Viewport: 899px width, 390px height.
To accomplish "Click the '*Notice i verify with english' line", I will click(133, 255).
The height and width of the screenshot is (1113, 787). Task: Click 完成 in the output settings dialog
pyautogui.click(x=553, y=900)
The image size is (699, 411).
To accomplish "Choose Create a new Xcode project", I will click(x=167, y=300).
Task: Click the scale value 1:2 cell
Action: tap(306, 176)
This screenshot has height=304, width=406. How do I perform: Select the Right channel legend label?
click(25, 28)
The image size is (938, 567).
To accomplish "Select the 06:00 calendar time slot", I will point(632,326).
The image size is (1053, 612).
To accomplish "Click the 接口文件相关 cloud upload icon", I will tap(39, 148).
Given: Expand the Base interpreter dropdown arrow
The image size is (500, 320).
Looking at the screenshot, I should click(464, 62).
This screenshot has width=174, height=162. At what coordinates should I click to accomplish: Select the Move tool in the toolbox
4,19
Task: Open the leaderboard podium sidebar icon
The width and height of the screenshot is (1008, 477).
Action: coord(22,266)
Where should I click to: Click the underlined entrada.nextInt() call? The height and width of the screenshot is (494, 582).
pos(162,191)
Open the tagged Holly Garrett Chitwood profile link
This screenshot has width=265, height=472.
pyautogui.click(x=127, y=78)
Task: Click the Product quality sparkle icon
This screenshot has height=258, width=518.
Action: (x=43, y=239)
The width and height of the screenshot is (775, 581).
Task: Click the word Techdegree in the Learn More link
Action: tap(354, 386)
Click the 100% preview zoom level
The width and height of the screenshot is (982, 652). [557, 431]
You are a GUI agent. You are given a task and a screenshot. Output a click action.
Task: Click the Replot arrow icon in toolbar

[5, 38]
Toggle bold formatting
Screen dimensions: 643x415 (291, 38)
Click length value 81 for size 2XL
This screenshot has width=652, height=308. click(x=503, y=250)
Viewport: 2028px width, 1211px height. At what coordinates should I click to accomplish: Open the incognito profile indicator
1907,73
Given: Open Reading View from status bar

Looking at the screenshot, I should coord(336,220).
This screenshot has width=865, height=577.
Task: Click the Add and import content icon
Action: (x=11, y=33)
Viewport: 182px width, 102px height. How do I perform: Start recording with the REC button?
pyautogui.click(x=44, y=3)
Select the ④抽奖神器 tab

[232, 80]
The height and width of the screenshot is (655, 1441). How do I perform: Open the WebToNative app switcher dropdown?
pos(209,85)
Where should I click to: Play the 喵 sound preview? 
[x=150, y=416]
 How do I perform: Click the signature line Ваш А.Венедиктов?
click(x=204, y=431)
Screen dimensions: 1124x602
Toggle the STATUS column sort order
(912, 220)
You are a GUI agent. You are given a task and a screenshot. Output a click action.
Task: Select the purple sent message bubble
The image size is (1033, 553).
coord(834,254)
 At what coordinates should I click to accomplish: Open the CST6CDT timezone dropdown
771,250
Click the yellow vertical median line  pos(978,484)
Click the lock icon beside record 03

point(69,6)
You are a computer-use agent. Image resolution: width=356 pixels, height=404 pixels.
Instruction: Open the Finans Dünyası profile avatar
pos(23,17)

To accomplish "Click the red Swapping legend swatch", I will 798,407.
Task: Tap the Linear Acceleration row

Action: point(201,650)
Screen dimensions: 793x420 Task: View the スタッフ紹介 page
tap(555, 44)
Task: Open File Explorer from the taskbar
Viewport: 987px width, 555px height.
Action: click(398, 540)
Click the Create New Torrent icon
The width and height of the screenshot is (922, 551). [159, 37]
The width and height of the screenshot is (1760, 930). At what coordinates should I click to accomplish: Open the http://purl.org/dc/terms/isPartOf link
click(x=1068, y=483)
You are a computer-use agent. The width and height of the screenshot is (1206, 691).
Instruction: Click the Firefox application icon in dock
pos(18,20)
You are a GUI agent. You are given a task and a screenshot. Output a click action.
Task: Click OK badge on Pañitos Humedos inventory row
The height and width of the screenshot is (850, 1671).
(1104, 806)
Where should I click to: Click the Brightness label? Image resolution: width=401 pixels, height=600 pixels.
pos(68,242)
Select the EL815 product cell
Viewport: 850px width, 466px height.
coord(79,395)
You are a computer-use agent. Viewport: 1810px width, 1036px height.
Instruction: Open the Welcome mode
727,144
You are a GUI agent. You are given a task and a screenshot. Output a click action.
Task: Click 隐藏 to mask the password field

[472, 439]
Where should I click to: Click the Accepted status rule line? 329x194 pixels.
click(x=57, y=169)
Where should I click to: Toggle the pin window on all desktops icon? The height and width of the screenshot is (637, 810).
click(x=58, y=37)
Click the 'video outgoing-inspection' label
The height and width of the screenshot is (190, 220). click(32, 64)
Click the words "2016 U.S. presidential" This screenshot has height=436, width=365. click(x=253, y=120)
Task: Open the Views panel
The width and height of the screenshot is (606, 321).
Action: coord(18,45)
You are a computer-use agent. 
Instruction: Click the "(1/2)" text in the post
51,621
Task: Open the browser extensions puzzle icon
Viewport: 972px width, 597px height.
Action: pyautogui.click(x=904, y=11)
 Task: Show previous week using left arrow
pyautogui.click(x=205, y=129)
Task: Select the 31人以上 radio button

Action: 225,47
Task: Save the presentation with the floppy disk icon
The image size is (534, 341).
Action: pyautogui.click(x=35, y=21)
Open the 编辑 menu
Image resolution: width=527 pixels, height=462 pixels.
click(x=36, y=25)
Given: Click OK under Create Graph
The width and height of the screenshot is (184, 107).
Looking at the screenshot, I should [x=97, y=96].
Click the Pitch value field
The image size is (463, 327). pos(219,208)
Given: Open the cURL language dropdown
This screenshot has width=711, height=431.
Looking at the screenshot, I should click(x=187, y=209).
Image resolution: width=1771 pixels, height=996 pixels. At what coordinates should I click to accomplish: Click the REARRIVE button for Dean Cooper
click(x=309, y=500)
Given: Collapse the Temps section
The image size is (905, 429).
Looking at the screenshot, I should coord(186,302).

- Directive
Reproduce the lines above word for word.

- Output for this task
Viewport: 899px width, 390px height.
To accomplish "Click the '*Notice i verify with english' line", I will click(133, 255).
The height and width of the screenshot is (1113, 787). Task: Click 完成 in the output settings dialog
pyautogui.click(x=553, y=900)
The image size is (699, 411).
To accomplish "Choose Create a new Xcode project", I will click(x=167, y=300).
Task: Click the scale value 1:2 cell
Action: tap(306, 176)
This screenshot has height=304, width=406. How do I perform: Select the Right channel legend label?
click(25, 28)
The image size is (938, 567).
To accomplish "Select the 06:00 calendar time slot", I will point(632,326).
The image size is (1053, 612).
To accomplish "Click the 接口文件相关 cloud upload icon", I will tap(39, 148).
Given: Expand the Base interpreter dropdown arrow
The image size is (500, 320).
Looking at the screenshot, I should click(464, 62).
This screenshot has width=174, height=162. At what coordinates should I click to accomplish: Select the Move tool in the toolbox
4,19
Task: Open the leaderboard podium sidebar icon
The width and height of the screenshot is (1008, 477).
Action: coord(22,266)
Where should I click to: Click the underlined entrada.nextInt() call? The height and width of the screenshot is (494, 582).
pos(162,191)
Open the tagged Holly Garrett Chitwood profile link
This screenshot has width=265, height=472.
pyautogui.click(x=127, y=78)
Task: Click the Product quality sparkle icon
This screenshot has height=258, width=518.
Action: (x=43, y=239)
The width and height of the screenshot is (775, 581).
Task: Click the word Techdegree in the Learn More link
Action: tap(354, 386)
Click the 100% preview zoom level
The width and height of the screenshot is (982, 652). [557, 431]
You are a GUI agent. You are given a task and a screenshot. Output a click action.
Task: Click the Replot arrow icon in toolbar

[5, 38]
Toggle bold formatting
Screen dimensions: 643x415 (291, 38)
Click length value 81 for size 2XL
This screenshot has width=652, height=308. click(x=503, y=250)
Viewport: 2028px width, 1211px height. At what coordinates should I click to accomplish: Open the incognito profile indicator
1907,73
Given: Open Reading View from status bar

Looking at the screenshot, I should coord(336,220).
This screenshot has width=865, height=577.
Task: Click the Add and import content icon
Action: (x=11, y=33)
Viewport: 182px width, 102px height. How do I perform: Start recording with the REC button?
pyautogui.click(x=44, y=3)
Select the ④抽奖神器 tab

[232, 80]
The height and width of the screenshot is (655, 1441). How do I perform: Open the WebToNative app switcher dropdown?
pos(209,85)
Where should I click to: Play the 喵 sound preview? 
[x=150, y=416]
 How do I perform: Click the signature line Ваш А.Венедиктов?
click(x=204, y=431)
Screen dimensions: 1124x602
Toggle the STATUS column sort order
(912, 220)
You are a GUI agent. You are given a task and a screenshot. Output a click action.
Task: Select the purple sent message bubble
The image size is (1033, 553).
coord(834,254)
 At what coordinates should I click to accomplish: Open the CST6CDT timezone dropdown
771,250
Click the yellow vertical median line  pos(978,484)
Click the lock icon beside record 03

point(69,6)
You are a computer-use agent. Image resolution: width=356 pixels, height=404 pixels.
Instruction: Open the Finans Dünyası profile avatar
pos(23,17)

To accomplish "Click the red Swapping legend swatch", I will 798,407.
Task: Tap the Linear Acceleration row

Action: point(201,650)
Screen dimensions: 793x420 Task: View the スタッフ紹介 page
tap(555, 44)
Task: Open File Explorer from the taskbar
Viewport: 987px width, 555px height.
Action: click(398, 540)
Click the Create New Torrent icon
The width and height of the screenshot is (922, 551). [159, 37]
The width and height of the screenshot is (1760, 930). At what coordinates should I click to accomplish: Open the http://purl.org/dc/terms/isPartOf link
click(x=1068, y=483)
You are a computer-use agent. The width and height of the screenshot is (1206, 691).
Instruction: Click the Firefox application icon in dock
pos(18,20)
You are a GUI agent. You are given a task and a screenshot. Output a click action.
Task: Click OK badge on Pañitos Humedos inventory row
The height and width of the screenshot is (850, 1671).
(1104, 806)
Where should I click to: Click the Brightness label? Image resolution: width=401 pixels, height=600 pixels.
pos(68,242)
Select the EL815 product cell
Viewport: 850px width, 466px height.
coord(79,395)
You are a computer-use agent. Viewport: 1810px width, 1036px height.
Instruction: Open the Welcome mode
727,144
You are a GUI agent. You are given a task and a screenshot. Output a click action.
Task: Click 隐藏 to mask the password field

[472, 439]
Where should I click to: Click the Accepted status rule line? 329x194 pixels.
click(x=57, y=169)
Where should I click to: Toggle the pin window on all desktops icon? The height and width of the screenshot is (637, 810).
click(x=58, y=37)
Click the 'video outgoing-inspection' label
The height and width of the screenshot is (190, 220). click(32, 64)
Click the words "2016 U.S. presidential" This screenshot has height=436, width=365. click(x=253, y=120)
Task: Open the Views panel
The width and height of the screenshot is (606, 321).
Action: coord(18,45)
You are a computer-use agent. 
Instruction: Click the "(1/2)" text in the post
51,621
Task: Open the browser extensions puzzle icon
Viewport: 972px width, 597px height.
Action: pyautogui.click(x=904, y=11)
 Task: Show previous week using left arrow
pyautogui.click(x=205, y=129)
Task: Select the 31人以上 radio button

Action: 225,47
Task: Save the presentation with the floppy disk icon
The image size is (534, 341).
Action: pyautogui.click(x=35, y=21)
Open the 编辑 menu
Image resolution: width=527 pixels, height=462 pixels.
click(x=36, y=25)
Given: Click OK under Create Graph
The width and height of the screenshot is (184, 107).
Looking at the screenshot, I should [x=97, y=96].
Click the Pitch value field
The image size is (463, 327). pos(219,208)
Given: Open the cURL language dropdown
This screenshot has width=711, height=431.
Looking at the screenshot, I should click(x=187, y=209).
Image resolution: width=1771 pixels, height=996 pixels. At what coordinates should I click to accomplish: Click the REARRIVE button for Dean Cooper
click(x=309, y=500)
Given: Collapse the Temps section
The image size is (905, 429).
Looking at the screenshot, I should coord(186,302).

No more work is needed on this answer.